- Provided information:

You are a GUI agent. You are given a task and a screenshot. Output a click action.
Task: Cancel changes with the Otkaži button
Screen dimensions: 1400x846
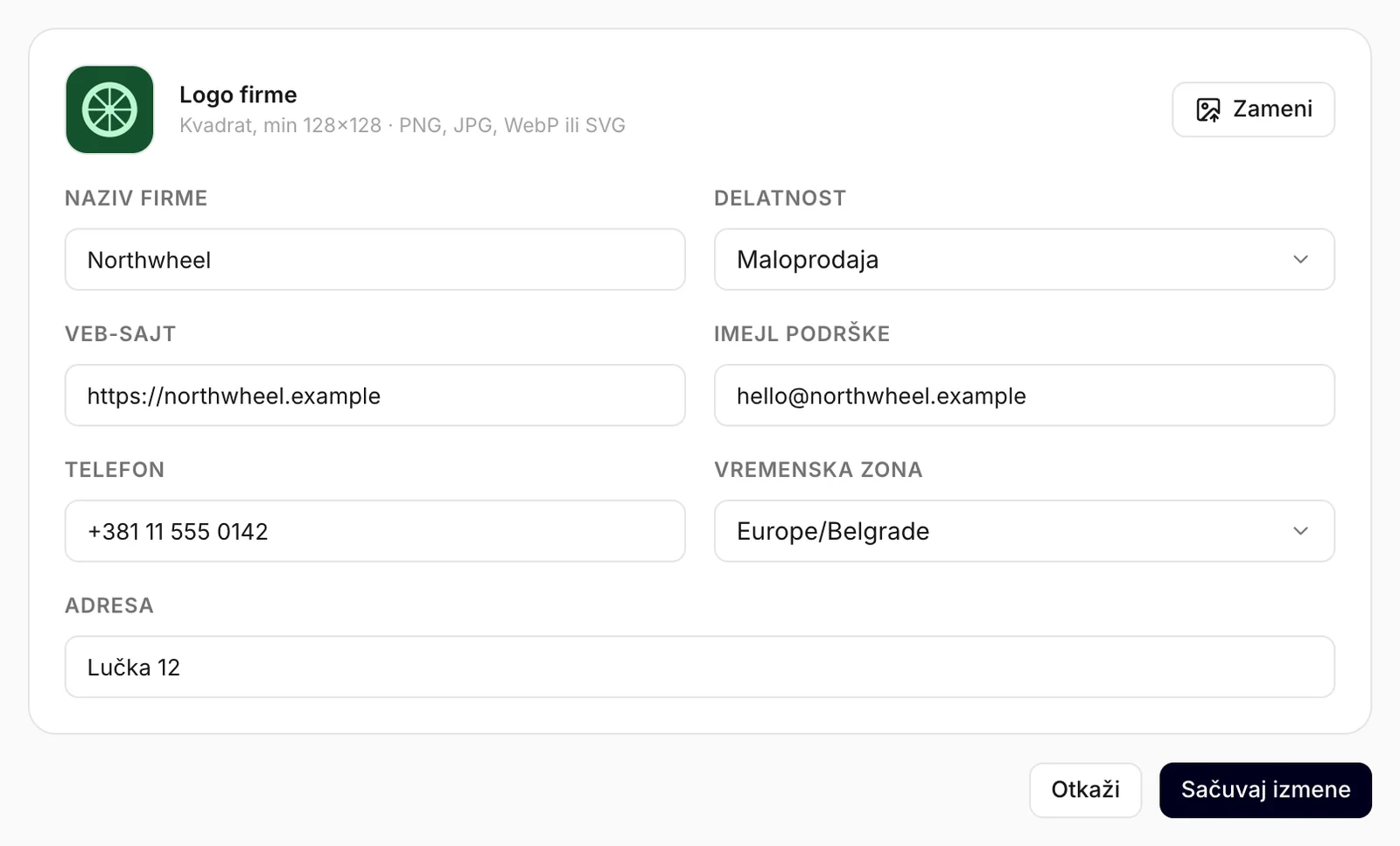click(1085, 790)
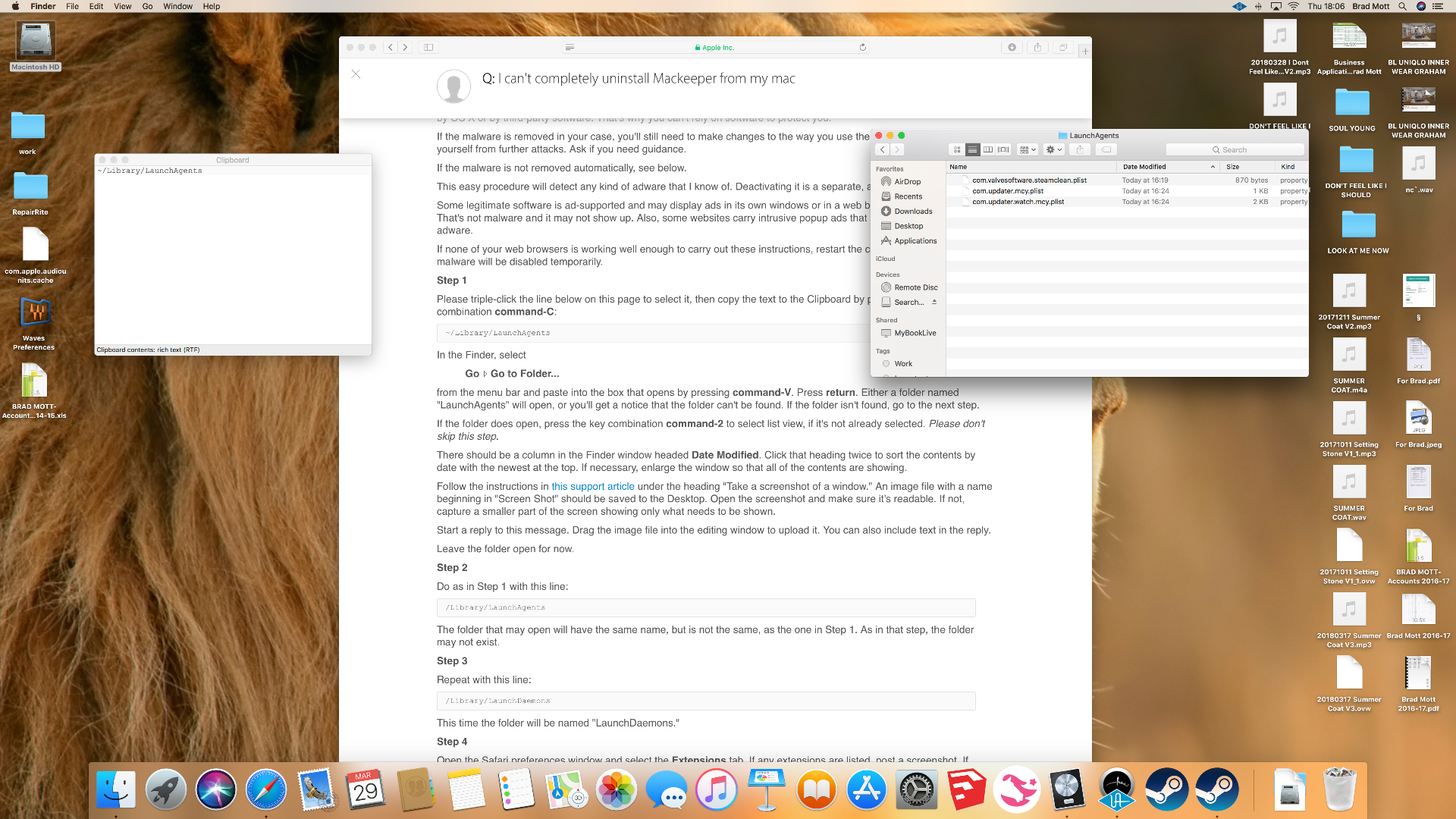Open Downloads in Finder sidebar

click(x=913, y=211)
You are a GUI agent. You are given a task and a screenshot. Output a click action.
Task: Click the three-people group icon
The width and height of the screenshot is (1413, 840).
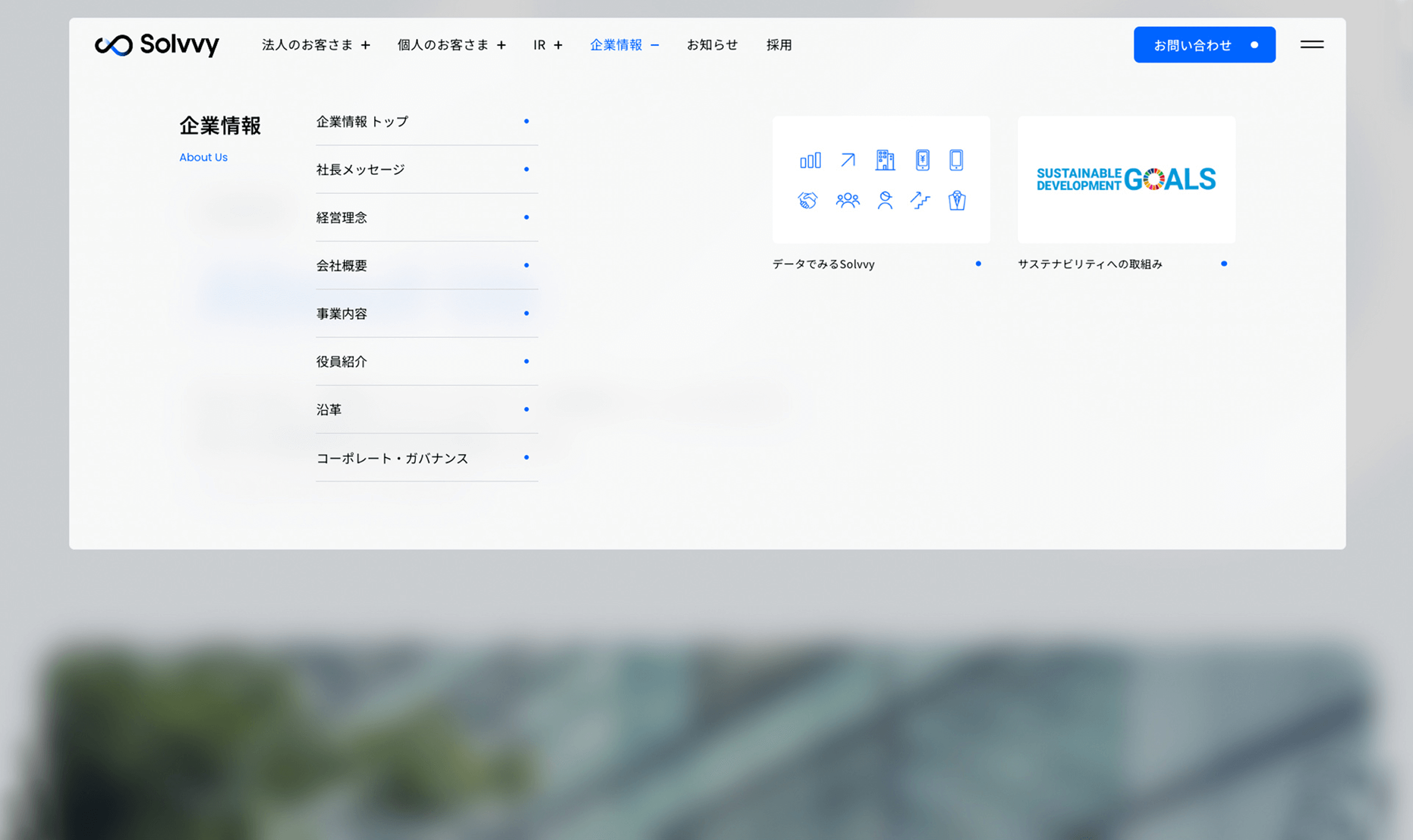pyautogui.click(x=847, y=200)
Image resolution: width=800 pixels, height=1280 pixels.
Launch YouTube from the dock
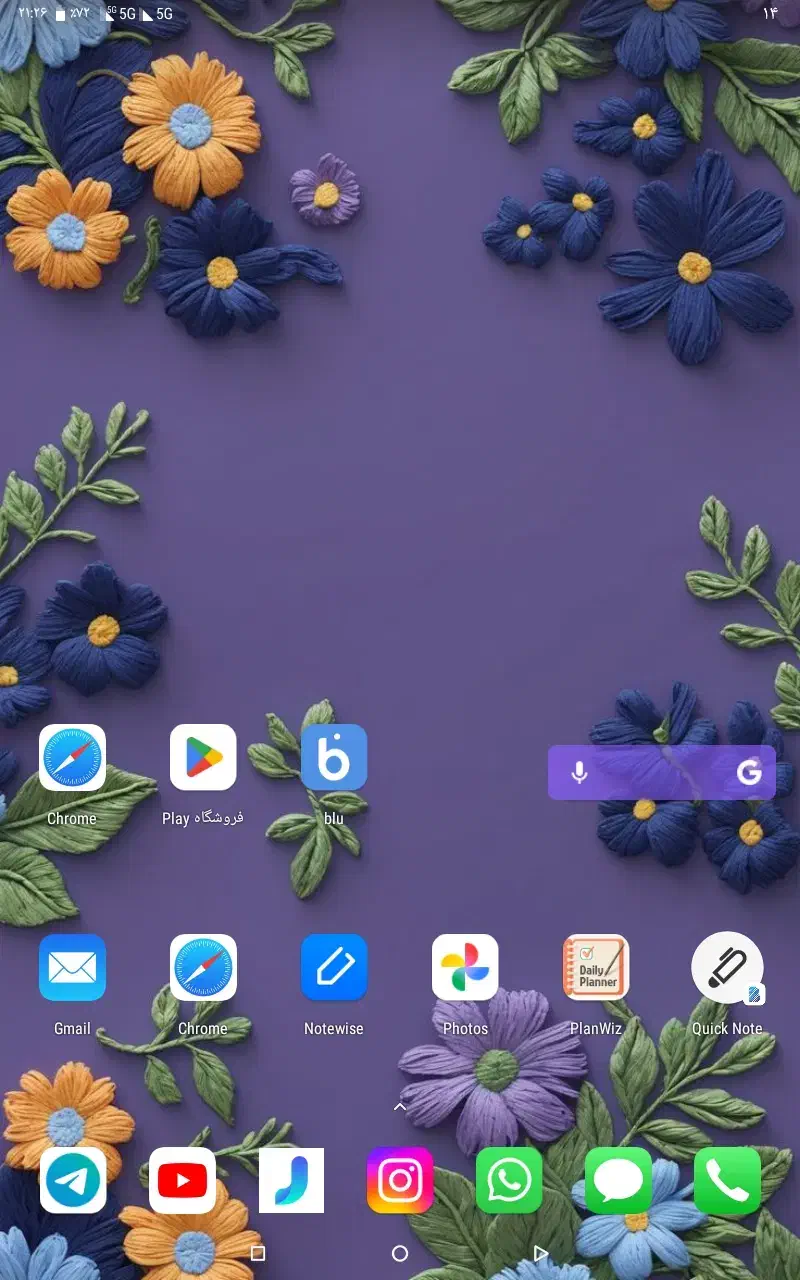tap(182, 1180)
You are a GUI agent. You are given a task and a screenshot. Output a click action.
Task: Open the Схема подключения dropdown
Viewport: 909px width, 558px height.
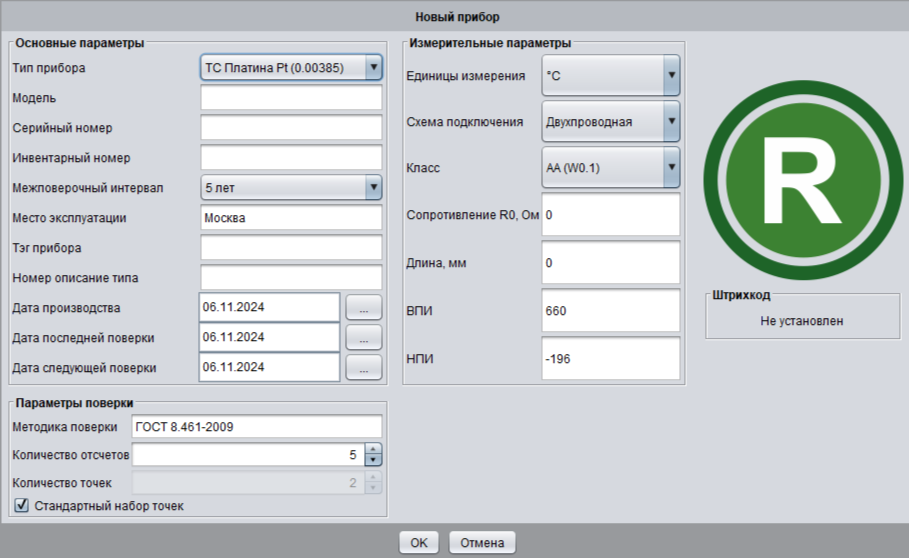tap(671, 122)
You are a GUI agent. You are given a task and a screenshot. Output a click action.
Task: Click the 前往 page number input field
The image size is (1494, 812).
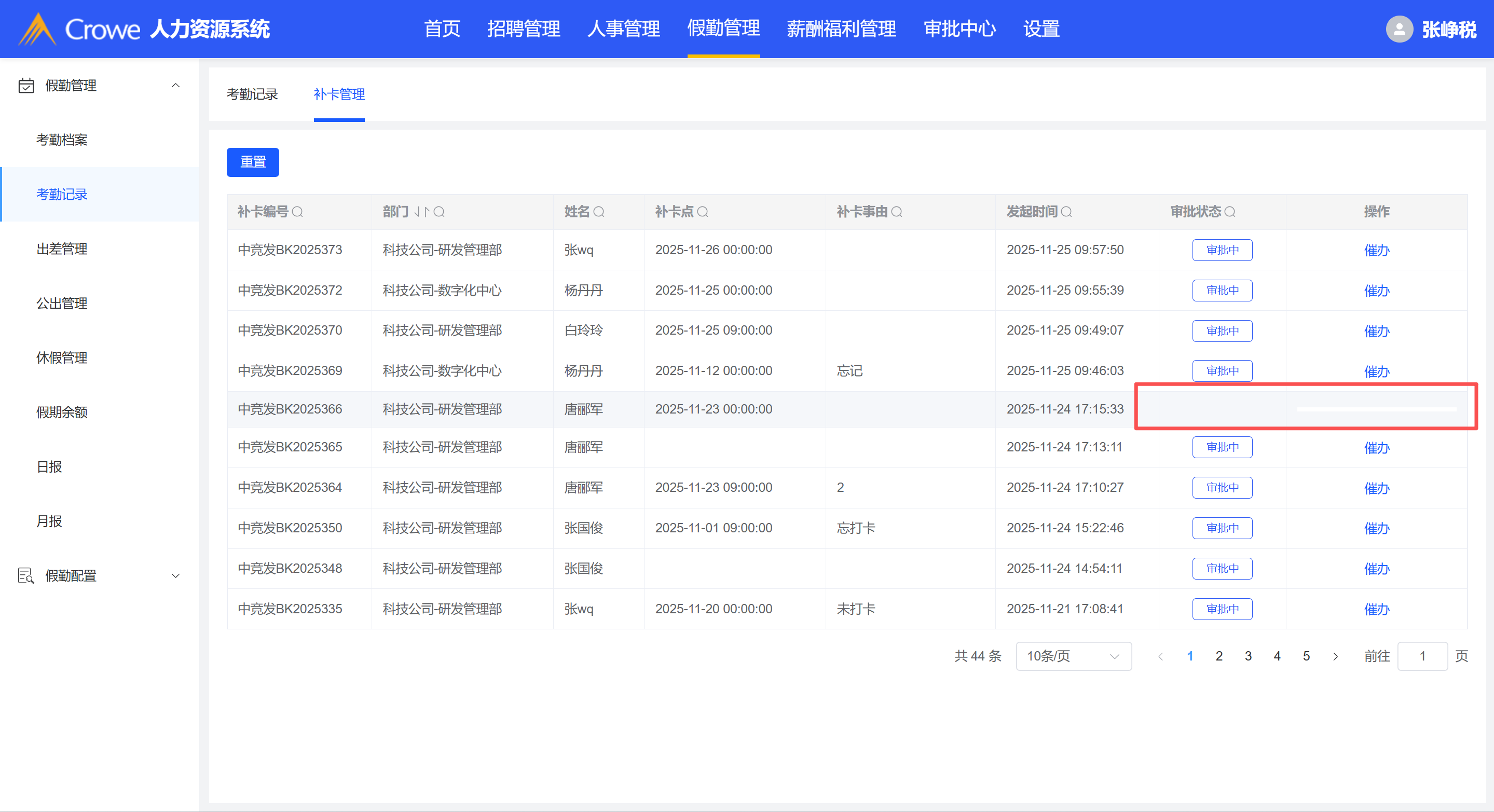point(1422,656)
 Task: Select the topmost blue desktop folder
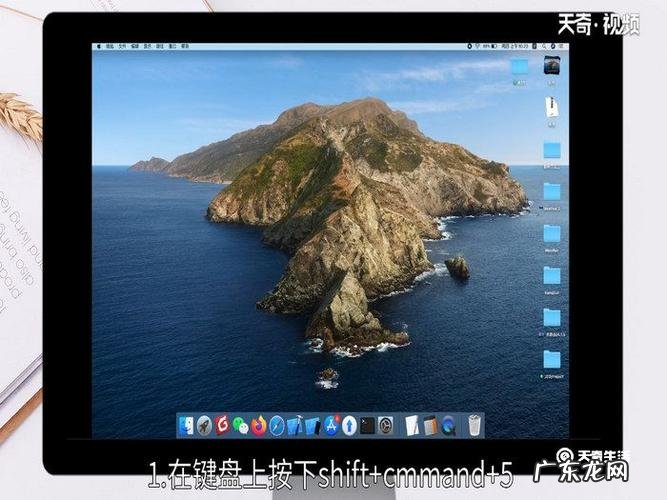pos(519,66)
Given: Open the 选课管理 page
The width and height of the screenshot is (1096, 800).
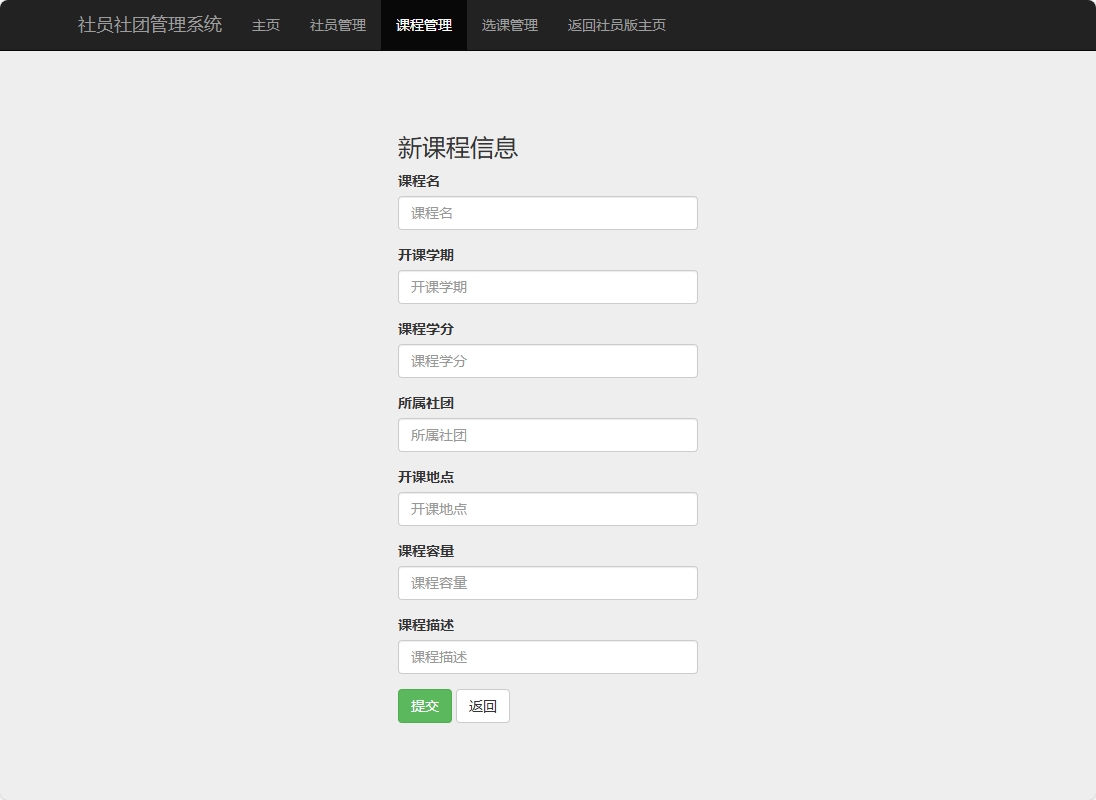Looking at the screenshot, I should click(509, 25).
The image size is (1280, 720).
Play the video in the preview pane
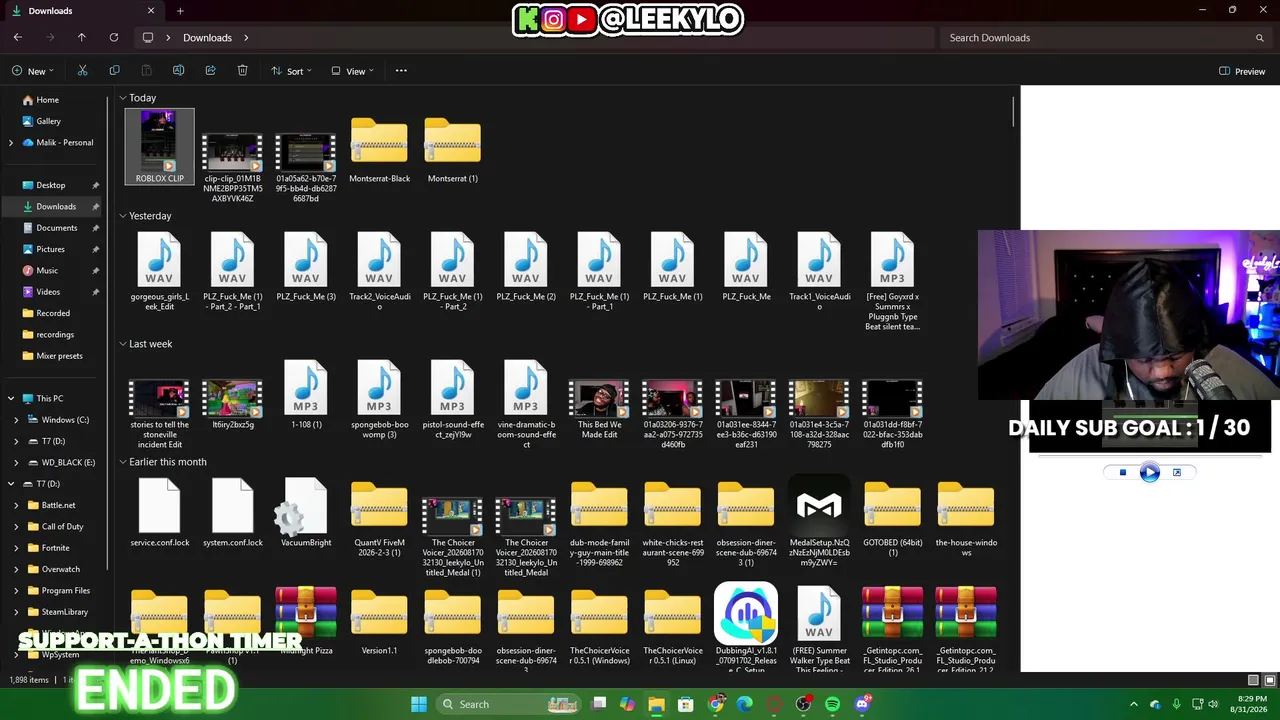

- Given exercise:
Copy out every line of the material above word for word, omitting the pictures.

- Answer to this problem:
You are a GUI agent. You are given a task and a screenshot. Output a click action.
Task: Cancel changes with the Otkaži button
Screen dimensions: 1400x846
click(1085, 790)
Open Downloads in Finder sidebar

click(x=913, y=211)
You are a GUI agent. You are given a task and a screenshot. Output a click action.
Task: Click the three-people group icon
The width and height of the screenshot is (1413, 840).
pyautogui.click(x=847, y=200)
Image resolution: width=800 pixels, height=1280 pixels.
Launch YouTube from the dock
tap(182, 1180)
You are a GUI agent. You are given a task and a screenshot. Output a click action.
Task: Open the Схема подключения dropdown
Viewport: 909px width, 558px height.
tap(671, 122)
You are a GUI agent. You are given a task and a screenshot. Output a click action.
Task: Click the 前往 page number input field
The image size is (1494, 812).
point(1422,656)
 Task: Select the topmost blue desktop folder
pos(519,66)
Given: Open the 选课管理 page
The width and height of the screenshot is (1096, 800).
Looking at the screenshot, I should click(509, 25).
The image size is (1280, 720).
Play the video in the preview pane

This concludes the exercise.